The BitWorm SEO Blog

October 18, 2007

Is Microsoft Live Search stuffing our log files?

Filed under: Microsoft, SEO — admin @ 8:39 am

On one of the large sites I SEO and monitor traffic for, we’ve seen a large bump in search.live.com traffic over the past few months. The keywords used don’t always make sense for the page being landed on, and the keyword phrase is always a single word.

I’ve assumed (shame on me?) that it was a bug somewhere related to search.live.com that is only allowing the first keyword through to our WebTrends Analytics tool. Andrew Urquhart has commented on his similar theory for the problem.

For yesterday’s stats, MSN had a significantly large volume of traffic that just didn’t seem to make any sense. If it’s wrong, it’s no longer statistically background noise, but rather seriously impactful data that puts the legitimacy of the log data into question.

Looking for answers, I directed my browser over to WebMasterWorld to check out the MSN forum. The Strange Referrer Activity post was right near the top. Among other things, this post on Sept. 5th 2007 was interesting, and a major cause for concern:

Thanks for all the feedback on this thread.

First, we appreciate the concerns and issues that have been raised and apologize for any incovenience this might have caused.

Second, we want to explain what this is all about. The traffic you are seeing is part of a quality check we run on selected pages. While we work on
addressing your conerns, we would request that you do not actively block the IP addreses used by this quality check; blocking these IP addresses could prevent your site from being included in the Live Search index.

Please keep the feedback and thoughts coming as we will use this to help improve this process and make sure that it impacts your sites as little as possible.

thanks
- msndude (msd)

That seems to confirm that at least some of this may be bogus traffic. How much is bogus? We have no easy way to know…

That should be very concerning to any webmaster who values the credibility of their log data. If nothing else, that puts thousand of historical search.live.com referrals for the past few months into question.

It concerns me that:

  1. Microsoft seems to not seem to care about messing with the validity of log files for websites on a global scale.
  2. Microsoft is making it look like websites are getting human traffic from search.live.com which in fact may be a Microsoft bot.

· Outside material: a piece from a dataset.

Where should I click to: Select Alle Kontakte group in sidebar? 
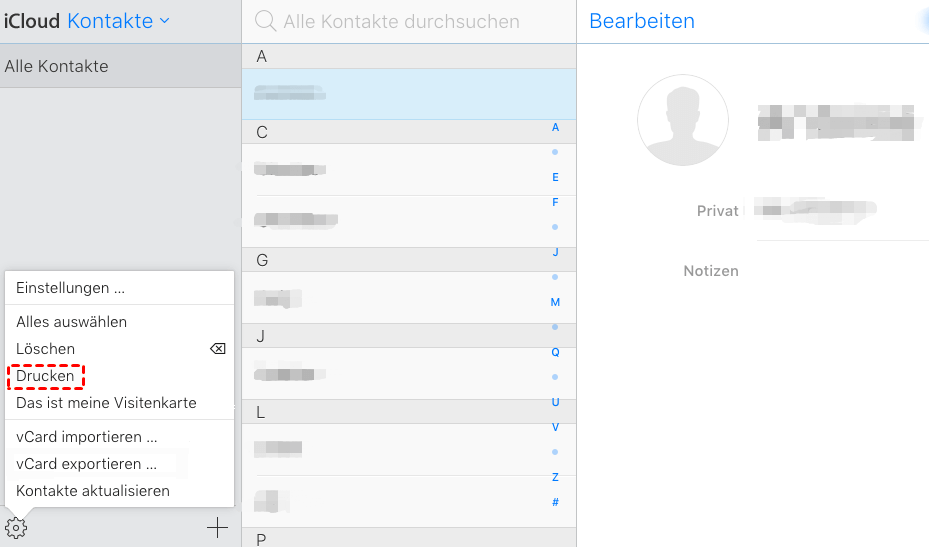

I heard the phrase “fake it until you make it”, but that should not be a valid search engine market share tactic!
  3. There is no obvious and/or official way to correctly cleans the corrupted log files of this bogus traffic. (Not to mention the time I need to spend to do it.)
  4. Microsoft has mostly been silent on this issue.
  5. The bot is ignoring the robot.txt rules, and does not identify itself as a bot.

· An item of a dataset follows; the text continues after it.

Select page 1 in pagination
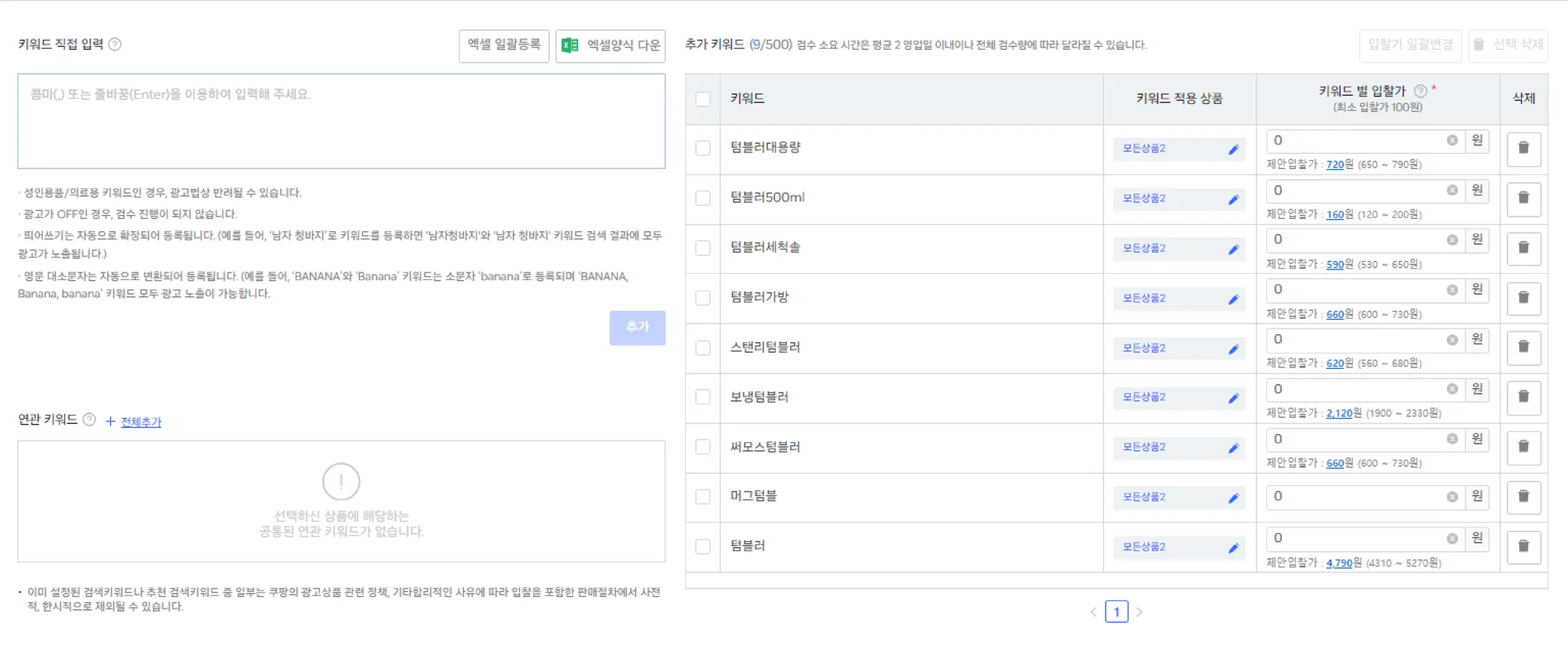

I don’t follow MSN very much since they don’t send very much traffic, so I don’t really know where to look for these things, but I’ve found no official mention of this other than the WebmasterWorld post.

Frankly, this seems to be to be very unethical of Microsoft on a number of levels. For one thing, many website opperators probably think they actually ARE getting an increase in traffic from search.live.com.

If you run a Website, this should concern you greatly. We need answers and solutions. Please comment if you have either.

10 Comments »

  1. I’ve seen the same thing on my sites. One word referrals from MSN that do not make sense.

    Comment by Pocket SEO — October 18, 2007 @ 9:15 am

  2. [...] noticing a lot of strange one-word referrers from MSN Live Search in my logs. Today I saw a post by BitWorm that reveals this as referrer spam-like behavior from [...]

    Pingback by My Worst Referrer Spam: MSN Live.com - Pocket SEO — October 18, 2007 @ 12:32 pm

  3. Hello…Man i just love your blog, keep the cool posts comin..holy Monday

    Comment by Cobracam — November 12, 2007 @ 8:31 pm

  4. Maybe it is a distributed denial of service attack against live.com search engine.

    My stats show 85% of one of my customers’ web site traffic coming from livebot-65-55-214-156.search.live.com .

    The steady increase in traffic fits the denial of service attack profile, albeit on a slow time frame, but the increase grows slowly yet surely for this one customer. And this is not bogus traffic — my server, which has 100 or so customers on it, has had it’s traffic double in the last few months, from 170 kilobits per second to 340 kilobits per second roughly.

    Comment by Jim — December 3, 2007 @ 8:02 pm

  5. I would take a closer look at the referrals from live.com. I’ve noticed something similar, but when I look at the logs, I see this:
    #grep live.com access-log
    65.55.165.13 - - [13/Nov/2007:10:43:20 -0500] “GET /forum/index.php?action=unread;board=12.0 HTTP/1.0″ 200 13753 “http://search.live.com/results.aspx?q=login&mrt=en-us&FORM=LIVSOP” “Mozilla/4.0 (compatible; MSIE 7.0; Windows NT 5.2; .NET CLR 1.1.4322)”
    65.55.165.38 - - [13/Nov/2007:13:32:25 -0500] “GET /forum/index.php?action=help;page=pm HTTP/1.0″ 200 24056 “http://search.live.com/results.aspx?q=personal&mrt=en-us&FORM=LIVSOP” “Mozilla/4.0 (compatible; MSIE 7.0; Windows NT 5.2; .NET CLR 1.1.4322)”

    Note that the IP address is in the proximity of the MSN spiders. Each one of these requests looks like a complete hit from a normal browser - loads images, css, etc.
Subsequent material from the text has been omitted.